If you're heading out on the town, there's plenty of choice in Lawrence nightlife.
Both students and Lawrence residents mingle at the numerous bars and live music outlets around the city. The gathering places draw bands from across the country on tour and area bands of all ages, sizes and styles.
Both the Jazzhaus, 926 Mass. and the Bottleneck, 737 N.H., schedule about half their dates from area bands and half from touring groups. Many other venues around town cater to live music on the weekends and during the week.
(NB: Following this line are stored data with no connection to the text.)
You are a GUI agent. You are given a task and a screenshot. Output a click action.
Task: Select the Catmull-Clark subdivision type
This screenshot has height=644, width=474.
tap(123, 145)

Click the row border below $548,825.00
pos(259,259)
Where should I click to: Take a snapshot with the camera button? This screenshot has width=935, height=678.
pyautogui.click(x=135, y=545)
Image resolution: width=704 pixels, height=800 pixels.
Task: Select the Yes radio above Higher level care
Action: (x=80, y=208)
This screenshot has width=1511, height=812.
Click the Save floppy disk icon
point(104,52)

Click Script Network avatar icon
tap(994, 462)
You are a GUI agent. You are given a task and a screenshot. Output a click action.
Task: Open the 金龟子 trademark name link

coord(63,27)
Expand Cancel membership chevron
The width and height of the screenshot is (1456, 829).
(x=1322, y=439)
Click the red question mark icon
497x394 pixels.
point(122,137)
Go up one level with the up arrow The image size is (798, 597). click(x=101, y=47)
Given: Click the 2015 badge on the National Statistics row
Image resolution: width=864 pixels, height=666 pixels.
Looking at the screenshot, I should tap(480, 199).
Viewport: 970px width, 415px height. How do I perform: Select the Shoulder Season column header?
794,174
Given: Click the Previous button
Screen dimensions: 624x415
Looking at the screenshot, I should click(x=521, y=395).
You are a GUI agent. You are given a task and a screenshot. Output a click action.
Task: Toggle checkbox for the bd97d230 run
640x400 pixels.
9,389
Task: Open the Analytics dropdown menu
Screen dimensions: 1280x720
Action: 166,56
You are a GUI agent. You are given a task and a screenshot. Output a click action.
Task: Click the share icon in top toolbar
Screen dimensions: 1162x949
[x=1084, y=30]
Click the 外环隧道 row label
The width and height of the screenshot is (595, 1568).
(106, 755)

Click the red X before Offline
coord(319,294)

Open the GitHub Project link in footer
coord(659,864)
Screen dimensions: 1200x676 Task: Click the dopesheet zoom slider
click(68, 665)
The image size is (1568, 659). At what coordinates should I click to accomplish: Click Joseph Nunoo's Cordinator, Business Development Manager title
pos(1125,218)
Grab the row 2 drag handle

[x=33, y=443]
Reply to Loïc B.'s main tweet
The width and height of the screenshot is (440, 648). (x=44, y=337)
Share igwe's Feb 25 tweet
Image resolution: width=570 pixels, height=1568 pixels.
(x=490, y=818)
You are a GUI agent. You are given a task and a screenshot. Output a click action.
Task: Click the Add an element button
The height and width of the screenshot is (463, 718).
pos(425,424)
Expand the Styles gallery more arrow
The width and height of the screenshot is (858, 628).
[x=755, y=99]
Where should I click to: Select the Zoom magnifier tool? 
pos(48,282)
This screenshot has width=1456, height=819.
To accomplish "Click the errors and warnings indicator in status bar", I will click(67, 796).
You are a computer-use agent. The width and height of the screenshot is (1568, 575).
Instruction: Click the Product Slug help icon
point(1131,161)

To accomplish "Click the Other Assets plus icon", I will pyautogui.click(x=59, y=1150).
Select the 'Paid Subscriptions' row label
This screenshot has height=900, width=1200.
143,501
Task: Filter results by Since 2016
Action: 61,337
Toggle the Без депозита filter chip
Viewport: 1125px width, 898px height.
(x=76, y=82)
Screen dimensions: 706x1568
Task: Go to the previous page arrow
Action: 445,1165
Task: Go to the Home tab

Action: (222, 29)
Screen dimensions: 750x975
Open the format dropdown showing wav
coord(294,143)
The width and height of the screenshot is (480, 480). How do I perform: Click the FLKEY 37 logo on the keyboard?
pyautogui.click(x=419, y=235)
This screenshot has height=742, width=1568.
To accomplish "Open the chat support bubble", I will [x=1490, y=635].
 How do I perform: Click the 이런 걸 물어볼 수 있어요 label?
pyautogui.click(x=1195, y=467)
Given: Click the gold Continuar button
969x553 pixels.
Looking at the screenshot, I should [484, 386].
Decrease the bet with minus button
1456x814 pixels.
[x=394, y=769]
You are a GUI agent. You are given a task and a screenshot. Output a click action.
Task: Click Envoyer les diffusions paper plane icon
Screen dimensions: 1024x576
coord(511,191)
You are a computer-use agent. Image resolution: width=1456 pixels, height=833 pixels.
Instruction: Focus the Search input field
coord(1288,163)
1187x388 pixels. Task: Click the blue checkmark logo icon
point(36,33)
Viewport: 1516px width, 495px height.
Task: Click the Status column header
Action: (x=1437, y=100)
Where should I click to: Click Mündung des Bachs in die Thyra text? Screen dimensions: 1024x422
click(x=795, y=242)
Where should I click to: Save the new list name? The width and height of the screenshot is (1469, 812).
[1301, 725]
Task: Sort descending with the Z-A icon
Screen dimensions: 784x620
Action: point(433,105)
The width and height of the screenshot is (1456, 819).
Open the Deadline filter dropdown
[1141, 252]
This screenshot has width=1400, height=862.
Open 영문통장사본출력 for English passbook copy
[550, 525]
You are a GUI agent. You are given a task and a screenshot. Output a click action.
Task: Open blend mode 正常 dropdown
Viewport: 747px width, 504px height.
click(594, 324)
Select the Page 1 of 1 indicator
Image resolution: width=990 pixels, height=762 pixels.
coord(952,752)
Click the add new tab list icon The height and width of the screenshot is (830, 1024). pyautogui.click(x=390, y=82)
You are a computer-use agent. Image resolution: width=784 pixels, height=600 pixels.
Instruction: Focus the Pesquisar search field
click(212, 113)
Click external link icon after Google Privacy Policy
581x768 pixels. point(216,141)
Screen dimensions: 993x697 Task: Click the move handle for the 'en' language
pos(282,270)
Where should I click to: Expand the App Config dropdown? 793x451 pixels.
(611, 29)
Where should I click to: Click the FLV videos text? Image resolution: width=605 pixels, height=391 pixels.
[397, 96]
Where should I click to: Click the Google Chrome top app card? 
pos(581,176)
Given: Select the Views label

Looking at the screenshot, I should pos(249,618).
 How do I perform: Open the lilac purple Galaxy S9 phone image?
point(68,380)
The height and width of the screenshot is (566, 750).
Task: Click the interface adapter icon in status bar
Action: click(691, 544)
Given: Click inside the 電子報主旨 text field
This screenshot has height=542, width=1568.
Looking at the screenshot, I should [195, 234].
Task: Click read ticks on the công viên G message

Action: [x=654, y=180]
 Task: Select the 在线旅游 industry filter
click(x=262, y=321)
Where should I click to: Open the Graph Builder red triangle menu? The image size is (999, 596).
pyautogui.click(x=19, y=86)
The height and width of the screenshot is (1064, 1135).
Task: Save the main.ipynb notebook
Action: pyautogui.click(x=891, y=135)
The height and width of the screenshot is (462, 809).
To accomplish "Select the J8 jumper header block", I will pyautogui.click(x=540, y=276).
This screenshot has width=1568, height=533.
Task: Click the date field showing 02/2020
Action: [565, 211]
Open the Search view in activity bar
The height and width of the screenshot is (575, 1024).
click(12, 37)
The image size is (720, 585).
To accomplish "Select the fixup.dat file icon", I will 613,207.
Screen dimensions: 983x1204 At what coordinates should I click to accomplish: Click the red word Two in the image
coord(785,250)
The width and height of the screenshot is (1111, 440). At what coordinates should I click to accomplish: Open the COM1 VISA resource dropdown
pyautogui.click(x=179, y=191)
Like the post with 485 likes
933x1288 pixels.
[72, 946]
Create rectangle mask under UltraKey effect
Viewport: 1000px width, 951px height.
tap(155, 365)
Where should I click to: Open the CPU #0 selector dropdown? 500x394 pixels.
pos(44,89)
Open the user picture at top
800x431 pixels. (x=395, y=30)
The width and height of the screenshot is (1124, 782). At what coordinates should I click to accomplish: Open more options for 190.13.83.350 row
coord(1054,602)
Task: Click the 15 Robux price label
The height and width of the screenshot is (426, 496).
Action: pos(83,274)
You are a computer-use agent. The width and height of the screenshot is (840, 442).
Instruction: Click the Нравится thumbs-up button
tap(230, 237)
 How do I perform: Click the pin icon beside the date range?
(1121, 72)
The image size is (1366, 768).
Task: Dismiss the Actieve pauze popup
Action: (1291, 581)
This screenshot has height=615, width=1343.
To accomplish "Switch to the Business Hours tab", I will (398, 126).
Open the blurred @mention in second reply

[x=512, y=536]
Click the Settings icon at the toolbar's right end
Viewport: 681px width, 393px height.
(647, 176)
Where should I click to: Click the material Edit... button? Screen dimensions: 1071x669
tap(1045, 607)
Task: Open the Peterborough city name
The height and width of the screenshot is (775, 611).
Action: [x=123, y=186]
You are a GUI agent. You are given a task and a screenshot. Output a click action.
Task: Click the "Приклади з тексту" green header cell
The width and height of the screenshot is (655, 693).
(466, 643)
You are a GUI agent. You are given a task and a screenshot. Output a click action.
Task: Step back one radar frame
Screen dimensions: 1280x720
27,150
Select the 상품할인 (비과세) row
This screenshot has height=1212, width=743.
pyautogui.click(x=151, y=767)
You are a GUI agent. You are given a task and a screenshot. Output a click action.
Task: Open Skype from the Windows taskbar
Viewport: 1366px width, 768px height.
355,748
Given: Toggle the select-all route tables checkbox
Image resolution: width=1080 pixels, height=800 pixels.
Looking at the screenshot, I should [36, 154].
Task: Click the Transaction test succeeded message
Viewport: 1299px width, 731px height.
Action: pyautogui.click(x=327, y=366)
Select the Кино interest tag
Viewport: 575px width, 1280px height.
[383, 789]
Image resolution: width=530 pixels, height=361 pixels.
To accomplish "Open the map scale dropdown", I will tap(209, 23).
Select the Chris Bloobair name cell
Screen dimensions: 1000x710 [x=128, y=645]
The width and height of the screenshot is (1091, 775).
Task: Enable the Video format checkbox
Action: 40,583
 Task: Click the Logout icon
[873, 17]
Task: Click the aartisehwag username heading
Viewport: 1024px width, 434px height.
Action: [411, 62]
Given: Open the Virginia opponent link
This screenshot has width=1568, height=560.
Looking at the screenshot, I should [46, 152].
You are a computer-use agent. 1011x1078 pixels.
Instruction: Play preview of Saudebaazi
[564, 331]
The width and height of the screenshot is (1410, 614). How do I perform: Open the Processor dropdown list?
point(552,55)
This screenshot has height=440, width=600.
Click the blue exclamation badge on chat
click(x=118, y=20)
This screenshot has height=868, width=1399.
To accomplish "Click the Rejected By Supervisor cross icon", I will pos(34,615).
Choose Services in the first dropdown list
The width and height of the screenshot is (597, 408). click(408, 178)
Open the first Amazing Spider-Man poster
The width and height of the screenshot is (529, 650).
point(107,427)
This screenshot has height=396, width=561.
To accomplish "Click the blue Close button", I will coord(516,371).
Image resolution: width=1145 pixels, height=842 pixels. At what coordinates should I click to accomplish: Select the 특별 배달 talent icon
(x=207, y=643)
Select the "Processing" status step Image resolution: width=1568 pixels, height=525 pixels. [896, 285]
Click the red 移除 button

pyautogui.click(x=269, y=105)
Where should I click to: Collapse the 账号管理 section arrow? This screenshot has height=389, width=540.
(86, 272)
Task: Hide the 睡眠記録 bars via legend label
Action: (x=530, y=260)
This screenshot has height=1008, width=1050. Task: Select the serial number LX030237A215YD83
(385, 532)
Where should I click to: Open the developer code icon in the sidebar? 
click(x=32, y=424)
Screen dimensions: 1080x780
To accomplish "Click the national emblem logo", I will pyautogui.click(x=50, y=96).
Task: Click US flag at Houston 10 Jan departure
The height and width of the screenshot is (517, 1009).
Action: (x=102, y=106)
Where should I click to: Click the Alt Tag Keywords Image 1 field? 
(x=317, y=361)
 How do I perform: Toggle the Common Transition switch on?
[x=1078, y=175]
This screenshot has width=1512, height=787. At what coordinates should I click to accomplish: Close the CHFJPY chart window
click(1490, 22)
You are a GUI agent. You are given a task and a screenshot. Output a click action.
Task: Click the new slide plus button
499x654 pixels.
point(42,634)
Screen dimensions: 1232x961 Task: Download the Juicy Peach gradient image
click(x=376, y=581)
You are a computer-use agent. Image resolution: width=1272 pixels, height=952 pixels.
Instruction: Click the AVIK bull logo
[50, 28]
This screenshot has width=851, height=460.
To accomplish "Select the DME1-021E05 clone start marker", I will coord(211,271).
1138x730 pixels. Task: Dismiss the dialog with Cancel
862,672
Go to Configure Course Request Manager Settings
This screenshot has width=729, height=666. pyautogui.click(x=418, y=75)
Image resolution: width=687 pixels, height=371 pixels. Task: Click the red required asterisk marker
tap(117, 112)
Jazzhaus owner Rick McNeely said his audience, which used to be made up predominantly of the thirty-something crowd, is drawing more and more students.
"I'd say the average age at the bar was at 35 a couple of years ago and has recently fallen about 10 years," he said.
One of the newer sites in town is Benchwarmers, a sports and live music bar at 1601 W. 23rd. Last spring, the bar offered a full schedule of live bands, but for the coming year the owner envisions catering to special events, both in the way of sports and live music.
"WE'RE GOING to book more touring bands and sell advanced tickets," said Reed Brinton, owner of Benchwarmers. "When we book a band we want it to be special, and the other times we want to make this a place where people can come and not have to worry about cover.''
Football weekends also draw the crowds to Benchwarmers, he said. And Benchwarmers saw booming business last March and April when the Kansas University men's basketball team advanced to the final game of the NCAA championship tournament.
"We had people camping out overnight waiting to get in," Brinton said. "It was unbelievable for us.''
At the Bottleneck, things are looking good for the coming year as well, said Brett Mosiman, the owner.
"I was interviewed for USA Today about the recession," Mosiman said. "I told them that we weren't really seeing it here because Lawrence seems to have a recession-proof economy.''
"THE KU KIDS have more money than any time before," agrees McNeely.
Students just getting acquainted with Kansas drinking laws need to remember that the legal age for buying any alcohol including beer is 21.
Here's a brief rundown on many of the city's popular night spots.
The live music scene also gets a boost from such venues as Duffy's, Sixth and Iowa at the Quality Inn; the Rum Tree in the Holidome, 200 McDonald Dr.; the Crossing, 618 W. 12th, just north of the KU campus; Just a Playhouse, 806 W. 24th; and the Outhouse, four miles east of Massachusetts Street on 15th Street.
If your taste leans more toward country and western, then try Shiloh's, 23rd and Haskell. It's a private club with a floor made for dancing. And you can catch some of a coffee house-folk atmosphere at the Glass Onion, 624 W. 12th.
The Jayhawk Cafe, better known as the Hawk, 1340 Ohio, the Wagon Wheel, 507 W. 14th, and Bullwinkles Bar, 1344 Tenn., are all within walking distance of campus. All three are packed with students and alumni after home KU football games.
DOWNTOWN, The Mad Hatter, 700 N.H., remains popular as a beer bar with live music, and the Free State Brewing Company, 638 Mass., offers an on-site microbrewery, food and occasional music in its beer garden during the summer months.
The Kansas Sports Bar and Grill, Seventh and Massachusetts, is in the basement of the Eldridge Hotel and offers large-screen televisions for sports fans. And Louise's, 1009 Mass., and Louise's West, 1307 W. Seventh, are a pair of straightforward bars.
Johnny's Up and Under, 401 N. Second, also offers some live music for those willing to cross the Kansas River bridge. Johnny's also serves burgers and fries of some distinction.
ANOTHER popular dance venue is The Power Plant, Ninth and Mississippi.
Among the other places that offer respite with food and drink are Dos Hombres, 815 N.H., which along with Becerros, 2151 W. Sixth, offers Mexican fare. And Molly McGee's, 2429 Iowa, and the Brass Apple, 3300 W. 15th, have good kitchens to add to the ambiance of sports and imports.